--- Instructions for the task ---
Beneath this instruction is a block of data; output from it exactly the lines that run from the one containing "1512x812 pixels." through the one containing "Task: Open the three-dot more options menu", inclusive.
__________
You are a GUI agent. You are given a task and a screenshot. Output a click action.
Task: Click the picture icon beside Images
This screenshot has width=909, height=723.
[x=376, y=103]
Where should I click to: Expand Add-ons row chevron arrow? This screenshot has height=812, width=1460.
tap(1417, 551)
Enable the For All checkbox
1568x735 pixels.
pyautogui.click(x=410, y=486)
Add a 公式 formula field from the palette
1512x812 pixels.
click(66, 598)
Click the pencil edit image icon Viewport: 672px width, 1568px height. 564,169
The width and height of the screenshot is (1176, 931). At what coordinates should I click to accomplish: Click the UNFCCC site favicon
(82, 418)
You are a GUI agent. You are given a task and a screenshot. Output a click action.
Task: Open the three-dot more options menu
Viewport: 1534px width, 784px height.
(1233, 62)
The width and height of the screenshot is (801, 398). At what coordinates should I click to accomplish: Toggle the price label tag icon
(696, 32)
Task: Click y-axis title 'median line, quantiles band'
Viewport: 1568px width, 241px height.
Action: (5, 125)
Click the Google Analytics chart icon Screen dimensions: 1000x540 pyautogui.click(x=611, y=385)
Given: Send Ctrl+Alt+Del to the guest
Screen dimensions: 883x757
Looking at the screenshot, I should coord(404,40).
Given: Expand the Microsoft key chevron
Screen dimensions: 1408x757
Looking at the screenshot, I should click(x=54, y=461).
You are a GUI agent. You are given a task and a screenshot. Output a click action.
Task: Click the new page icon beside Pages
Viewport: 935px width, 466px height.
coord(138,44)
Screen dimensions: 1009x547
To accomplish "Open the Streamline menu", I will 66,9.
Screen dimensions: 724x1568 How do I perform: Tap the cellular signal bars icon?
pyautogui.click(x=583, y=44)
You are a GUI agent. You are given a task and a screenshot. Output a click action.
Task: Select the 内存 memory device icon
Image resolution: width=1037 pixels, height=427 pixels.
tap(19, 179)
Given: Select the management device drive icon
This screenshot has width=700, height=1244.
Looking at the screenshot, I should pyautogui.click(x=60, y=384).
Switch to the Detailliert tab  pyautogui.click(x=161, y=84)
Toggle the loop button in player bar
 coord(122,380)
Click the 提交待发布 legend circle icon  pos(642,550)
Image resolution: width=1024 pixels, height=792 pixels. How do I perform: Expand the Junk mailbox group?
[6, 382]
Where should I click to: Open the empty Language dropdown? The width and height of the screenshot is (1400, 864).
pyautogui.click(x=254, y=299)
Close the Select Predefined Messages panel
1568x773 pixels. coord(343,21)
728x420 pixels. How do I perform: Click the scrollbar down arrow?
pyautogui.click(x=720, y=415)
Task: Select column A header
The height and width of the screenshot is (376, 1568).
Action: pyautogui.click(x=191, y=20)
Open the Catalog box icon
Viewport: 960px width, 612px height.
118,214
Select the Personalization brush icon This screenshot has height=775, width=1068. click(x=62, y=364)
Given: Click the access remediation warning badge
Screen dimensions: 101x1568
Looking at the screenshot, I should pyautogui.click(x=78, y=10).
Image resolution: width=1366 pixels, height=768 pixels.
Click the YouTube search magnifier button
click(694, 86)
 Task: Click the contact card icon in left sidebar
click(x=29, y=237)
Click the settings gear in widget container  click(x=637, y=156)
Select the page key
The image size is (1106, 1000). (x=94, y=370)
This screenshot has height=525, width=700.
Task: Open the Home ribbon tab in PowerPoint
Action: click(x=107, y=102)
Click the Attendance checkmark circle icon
__________
--- Answer section ---
1512x812 pixels.
click(66, 598)
Click the pencil edit image icon Viewport: 672px width, 1568px height. 564,169
The width and height of the screenshot is (1176, 931). At what coordinates should I click to accomplish: Click the UNFCCC site favicon
(82, 418)
You are a GUI agent. You are given a task and a screenshot. Output a click action.
Task: Open the three-dot more options menu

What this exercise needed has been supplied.